■ Work request ■
Look through the entries for the string "Desktop", and copy each line that holds it.

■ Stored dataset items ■
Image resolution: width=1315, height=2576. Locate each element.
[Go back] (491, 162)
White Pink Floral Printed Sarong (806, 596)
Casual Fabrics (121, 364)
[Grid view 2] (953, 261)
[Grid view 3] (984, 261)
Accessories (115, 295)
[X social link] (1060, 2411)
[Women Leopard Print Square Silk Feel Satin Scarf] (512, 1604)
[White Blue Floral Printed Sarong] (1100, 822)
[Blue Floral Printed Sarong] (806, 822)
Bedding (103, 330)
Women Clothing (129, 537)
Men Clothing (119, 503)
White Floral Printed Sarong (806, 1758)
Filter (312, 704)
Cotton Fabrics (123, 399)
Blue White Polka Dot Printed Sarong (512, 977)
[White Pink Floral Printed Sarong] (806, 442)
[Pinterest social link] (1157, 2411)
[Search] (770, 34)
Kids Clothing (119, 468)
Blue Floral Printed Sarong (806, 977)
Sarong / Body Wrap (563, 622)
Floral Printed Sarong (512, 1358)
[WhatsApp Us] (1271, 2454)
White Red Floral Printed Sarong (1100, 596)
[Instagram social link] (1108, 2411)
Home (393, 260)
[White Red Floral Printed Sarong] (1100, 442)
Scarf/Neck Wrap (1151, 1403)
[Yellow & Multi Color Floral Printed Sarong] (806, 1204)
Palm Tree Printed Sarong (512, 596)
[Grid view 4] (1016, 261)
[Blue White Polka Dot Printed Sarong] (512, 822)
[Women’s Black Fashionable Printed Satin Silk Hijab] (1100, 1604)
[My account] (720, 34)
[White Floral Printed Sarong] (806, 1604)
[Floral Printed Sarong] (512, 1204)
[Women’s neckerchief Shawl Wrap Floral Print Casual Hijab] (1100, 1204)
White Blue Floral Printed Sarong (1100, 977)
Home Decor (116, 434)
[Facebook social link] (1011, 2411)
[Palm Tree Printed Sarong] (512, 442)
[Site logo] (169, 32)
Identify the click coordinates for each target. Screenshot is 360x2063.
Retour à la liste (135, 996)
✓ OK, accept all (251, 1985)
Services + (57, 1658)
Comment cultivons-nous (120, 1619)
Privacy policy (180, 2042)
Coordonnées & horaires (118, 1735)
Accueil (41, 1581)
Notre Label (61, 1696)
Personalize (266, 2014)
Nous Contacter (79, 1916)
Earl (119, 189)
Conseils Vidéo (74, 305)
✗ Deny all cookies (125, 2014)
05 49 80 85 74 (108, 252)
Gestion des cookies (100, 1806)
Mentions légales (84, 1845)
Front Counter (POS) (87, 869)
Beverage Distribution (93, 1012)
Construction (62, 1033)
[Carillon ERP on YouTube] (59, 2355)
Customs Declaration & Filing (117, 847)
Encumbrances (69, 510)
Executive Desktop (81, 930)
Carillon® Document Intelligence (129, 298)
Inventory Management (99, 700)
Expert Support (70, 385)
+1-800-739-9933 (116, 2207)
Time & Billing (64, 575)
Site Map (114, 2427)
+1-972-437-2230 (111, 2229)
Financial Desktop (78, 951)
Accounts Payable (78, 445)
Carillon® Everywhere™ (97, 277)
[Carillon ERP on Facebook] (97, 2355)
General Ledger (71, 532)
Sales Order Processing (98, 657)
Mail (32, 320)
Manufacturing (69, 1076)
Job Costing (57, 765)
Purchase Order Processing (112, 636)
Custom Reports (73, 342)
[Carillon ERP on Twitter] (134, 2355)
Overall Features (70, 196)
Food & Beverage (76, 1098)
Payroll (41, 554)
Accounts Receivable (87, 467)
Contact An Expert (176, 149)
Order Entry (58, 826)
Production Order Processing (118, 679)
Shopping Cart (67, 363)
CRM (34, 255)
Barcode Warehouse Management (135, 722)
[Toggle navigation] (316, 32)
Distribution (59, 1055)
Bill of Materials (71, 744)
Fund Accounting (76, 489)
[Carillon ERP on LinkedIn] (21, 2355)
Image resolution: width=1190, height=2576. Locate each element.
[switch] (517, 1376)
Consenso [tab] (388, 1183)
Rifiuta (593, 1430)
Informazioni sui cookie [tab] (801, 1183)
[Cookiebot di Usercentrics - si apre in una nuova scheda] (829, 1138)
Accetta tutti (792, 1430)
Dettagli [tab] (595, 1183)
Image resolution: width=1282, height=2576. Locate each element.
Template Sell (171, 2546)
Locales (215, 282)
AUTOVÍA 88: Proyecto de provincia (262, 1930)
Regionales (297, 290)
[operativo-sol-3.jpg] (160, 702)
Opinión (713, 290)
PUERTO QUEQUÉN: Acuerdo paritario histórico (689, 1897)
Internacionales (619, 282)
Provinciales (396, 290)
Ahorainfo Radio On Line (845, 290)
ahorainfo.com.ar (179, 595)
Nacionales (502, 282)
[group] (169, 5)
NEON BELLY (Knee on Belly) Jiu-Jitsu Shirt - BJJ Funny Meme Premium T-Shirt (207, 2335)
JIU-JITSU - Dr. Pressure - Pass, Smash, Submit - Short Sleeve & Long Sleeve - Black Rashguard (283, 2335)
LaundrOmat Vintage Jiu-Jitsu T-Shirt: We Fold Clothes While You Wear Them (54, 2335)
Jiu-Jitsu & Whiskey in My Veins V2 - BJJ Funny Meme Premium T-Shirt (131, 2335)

■ Response for this exercise ■
Executive Desktop (81, 930)
Financial Desktop (78, 951)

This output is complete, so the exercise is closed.